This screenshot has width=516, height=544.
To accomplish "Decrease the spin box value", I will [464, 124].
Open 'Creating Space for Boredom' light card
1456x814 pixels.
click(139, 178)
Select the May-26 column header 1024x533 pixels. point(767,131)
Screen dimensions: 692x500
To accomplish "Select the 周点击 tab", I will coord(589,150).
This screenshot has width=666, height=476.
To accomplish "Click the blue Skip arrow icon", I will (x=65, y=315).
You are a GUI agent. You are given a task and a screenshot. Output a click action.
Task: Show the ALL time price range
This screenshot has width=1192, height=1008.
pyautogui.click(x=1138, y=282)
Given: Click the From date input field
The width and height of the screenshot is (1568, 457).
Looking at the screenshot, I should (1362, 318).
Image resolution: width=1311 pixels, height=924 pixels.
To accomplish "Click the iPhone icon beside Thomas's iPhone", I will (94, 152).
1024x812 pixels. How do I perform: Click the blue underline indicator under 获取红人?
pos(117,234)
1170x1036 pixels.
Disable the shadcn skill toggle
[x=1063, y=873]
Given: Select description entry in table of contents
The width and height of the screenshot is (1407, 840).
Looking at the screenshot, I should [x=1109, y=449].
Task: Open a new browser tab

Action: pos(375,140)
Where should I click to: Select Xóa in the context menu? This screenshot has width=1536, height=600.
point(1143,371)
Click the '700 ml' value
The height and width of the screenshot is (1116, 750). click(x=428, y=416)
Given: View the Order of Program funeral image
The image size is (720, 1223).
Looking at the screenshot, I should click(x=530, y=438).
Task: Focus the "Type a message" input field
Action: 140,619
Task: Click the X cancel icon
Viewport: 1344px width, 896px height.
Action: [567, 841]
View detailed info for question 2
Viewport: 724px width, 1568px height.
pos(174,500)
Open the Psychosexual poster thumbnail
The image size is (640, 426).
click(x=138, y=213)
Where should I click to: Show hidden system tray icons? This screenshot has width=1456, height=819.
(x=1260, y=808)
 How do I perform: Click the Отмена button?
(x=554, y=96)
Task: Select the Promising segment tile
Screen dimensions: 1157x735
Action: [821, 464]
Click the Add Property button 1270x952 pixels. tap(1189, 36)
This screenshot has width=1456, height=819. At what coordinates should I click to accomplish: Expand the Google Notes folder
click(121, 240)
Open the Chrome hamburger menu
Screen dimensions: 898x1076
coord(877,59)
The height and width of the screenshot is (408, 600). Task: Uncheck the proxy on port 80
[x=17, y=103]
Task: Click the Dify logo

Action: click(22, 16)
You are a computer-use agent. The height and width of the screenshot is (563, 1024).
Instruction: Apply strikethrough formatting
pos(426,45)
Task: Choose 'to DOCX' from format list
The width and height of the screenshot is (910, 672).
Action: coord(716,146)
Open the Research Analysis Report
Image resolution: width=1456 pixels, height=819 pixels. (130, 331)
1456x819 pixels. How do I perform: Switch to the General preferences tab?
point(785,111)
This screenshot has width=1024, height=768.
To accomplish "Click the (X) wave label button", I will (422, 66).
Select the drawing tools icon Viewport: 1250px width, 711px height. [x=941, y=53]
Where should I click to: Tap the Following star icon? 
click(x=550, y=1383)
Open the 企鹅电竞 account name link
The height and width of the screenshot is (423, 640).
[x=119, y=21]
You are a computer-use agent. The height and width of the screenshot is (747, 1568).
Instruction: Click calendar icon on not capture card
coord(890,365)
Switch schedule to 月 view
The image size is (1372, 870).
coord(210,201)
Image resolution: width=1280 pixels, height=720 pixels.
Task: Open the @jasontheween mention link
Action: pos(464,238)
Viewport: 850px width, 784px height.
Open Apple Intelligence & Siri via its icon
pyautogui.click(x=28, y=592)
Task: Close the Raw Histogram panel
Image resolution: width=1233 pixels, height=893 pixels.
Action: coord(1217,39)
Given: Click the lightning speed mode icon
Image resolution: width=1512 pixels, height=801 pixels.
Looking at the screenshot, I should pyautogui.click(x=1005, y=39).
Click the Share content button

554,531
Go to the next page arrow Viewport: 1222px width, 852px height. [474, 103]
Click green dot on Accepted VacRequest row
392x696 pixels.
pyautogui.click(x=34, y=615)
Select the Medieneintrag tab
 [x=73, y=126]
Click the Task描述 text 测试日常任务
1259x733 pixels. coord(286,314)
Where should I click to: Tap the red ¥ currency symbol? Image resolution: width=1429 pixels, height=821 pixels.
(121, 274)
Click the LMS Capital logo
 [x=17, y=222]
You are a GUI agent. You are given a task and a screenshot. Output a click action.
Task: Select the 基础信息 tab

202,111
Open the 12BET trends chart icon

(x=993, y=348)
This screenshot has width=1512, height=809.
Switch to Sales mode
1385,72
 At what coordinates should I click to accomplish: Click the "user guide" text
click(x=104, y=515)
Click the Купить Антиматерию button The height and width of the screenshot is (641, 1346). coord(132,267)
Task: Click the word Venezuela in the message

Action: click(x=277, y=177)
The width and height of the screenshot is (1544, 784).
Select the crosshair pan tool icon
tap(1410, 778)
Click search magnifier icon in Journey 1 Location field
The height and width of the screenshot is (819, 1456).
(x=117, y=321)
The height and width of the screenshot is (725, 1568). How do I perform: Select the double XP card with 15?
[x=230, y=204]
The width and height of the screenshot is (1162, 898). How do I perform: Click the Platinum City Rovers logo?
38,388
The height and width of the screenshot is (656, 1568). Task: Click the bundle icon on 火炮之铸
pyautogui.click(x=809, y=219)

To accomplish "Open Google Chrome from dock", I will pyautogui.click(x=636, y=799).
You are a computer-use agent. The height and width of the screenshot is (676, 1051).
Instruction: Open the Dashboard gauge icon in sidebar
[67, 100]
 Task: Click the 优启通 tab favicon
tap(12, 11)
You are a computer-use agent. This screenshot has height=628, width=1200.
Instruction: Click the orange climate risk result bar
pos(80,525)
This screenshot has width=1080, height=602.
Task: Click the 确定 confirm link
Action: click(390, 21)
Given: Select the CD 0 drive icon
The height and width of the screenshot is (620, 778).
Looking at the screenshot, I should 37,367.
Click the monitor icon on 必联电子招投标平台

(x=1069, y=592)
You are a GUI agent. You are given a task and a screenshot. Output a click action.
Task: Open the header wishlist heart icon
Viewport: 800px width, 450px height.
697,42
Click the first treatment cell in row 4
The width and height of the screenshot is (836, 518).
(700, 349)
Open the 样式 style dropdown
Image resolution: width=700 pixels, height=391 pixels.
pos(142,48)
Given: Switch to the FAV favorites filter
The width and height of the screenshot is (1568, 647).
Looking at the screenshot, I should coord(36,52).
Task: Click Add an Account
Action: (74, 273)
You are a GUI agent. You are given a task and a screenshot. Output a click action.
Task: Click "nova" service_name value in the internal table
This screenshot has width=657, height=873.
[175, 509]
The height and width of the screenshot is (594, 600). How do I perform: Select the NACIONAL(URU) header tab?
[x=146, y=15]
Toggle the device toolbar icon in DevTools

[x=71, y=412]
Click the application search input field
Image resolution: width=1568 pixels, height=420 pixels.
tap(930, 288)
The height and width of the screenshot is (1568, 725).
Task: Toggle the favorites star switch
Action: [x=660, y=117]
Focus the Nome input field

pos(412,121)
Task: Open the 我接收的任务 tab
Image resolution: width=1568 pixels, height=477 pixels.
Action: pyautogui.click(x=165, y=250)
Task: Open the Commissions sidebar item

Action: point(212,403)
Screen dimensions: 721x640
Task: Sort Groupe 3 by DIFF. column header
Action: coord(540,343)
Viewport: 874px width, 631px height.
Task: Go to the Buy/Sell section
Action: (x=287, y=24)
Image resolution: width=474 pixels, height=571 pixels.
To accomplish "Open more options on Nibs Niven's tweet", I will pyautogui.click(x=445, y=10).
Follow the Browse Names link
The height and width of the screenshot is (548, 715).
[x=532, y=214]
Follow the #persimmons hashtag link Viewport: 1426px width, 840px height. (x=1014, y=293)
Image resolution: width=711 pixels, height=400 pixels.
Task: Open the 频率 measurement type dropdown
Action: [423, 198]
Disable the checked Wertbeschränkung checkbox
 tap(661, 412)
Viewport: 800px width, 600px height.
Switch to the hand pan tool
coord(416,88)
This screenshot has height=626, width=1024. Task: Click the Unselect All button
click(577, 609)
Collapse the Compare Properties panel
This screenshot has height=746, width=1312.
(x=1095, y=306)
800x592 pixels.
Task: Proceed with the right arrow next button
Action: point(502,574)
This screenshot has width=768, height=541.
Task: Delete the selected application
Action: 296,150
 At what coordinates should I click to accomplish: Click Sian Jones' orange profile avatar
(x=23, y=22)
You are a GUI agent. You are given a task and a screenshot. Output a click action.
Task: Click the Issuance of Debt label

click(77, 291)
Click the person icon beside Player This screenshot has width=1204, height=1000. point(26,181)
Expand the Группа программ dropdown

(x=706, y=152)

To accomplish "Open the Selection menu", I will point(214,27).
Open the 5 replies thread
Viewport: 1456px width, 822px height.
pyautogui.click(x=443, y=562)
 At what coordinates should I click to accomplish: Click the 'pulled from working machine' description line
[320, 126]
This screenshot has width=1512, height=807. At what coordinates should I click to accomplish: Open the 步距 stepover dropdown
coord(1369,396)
□ □ □ □
- TASK REQUIREMENTS
Count how many lines in the records contain the string "description". Reply with the number only.

- SOLUTION FOR THIS PROBLEM
2